* Problem details
Look through the listing below for the string "Task". Show each line where it occurs.

* Data records
* * *

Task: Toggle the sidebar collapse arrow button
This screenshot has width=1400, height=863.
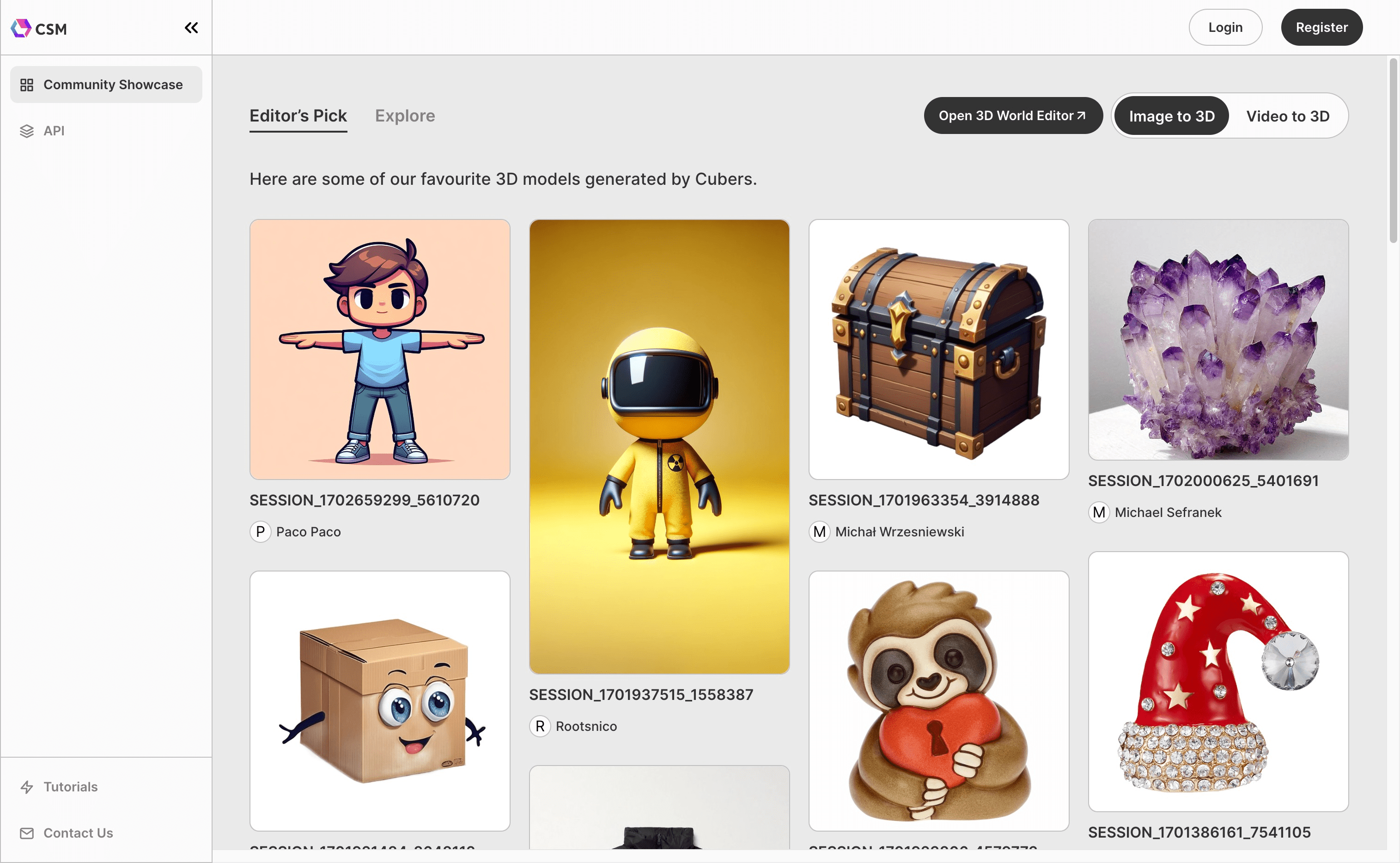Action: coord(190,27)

* * *

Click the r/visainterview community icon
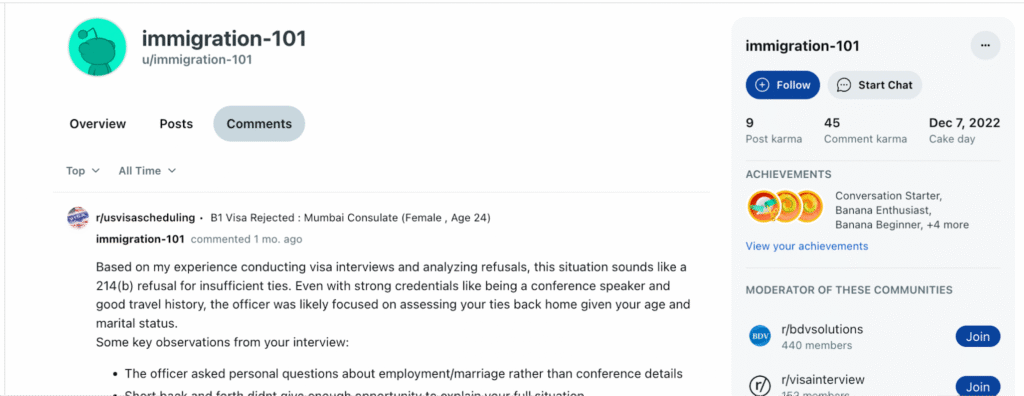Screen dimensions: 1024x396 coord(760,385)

* * *

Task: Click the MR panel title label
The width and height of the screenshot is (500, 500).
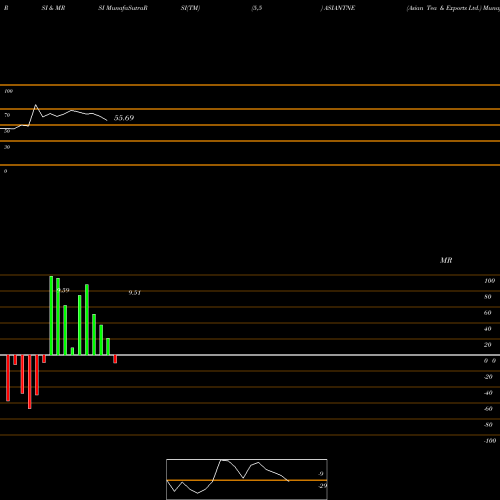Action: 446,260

* * *

* Solved exercise
Task: Toggle the sidebar collapse arrow button
Task: Click the MR panel title label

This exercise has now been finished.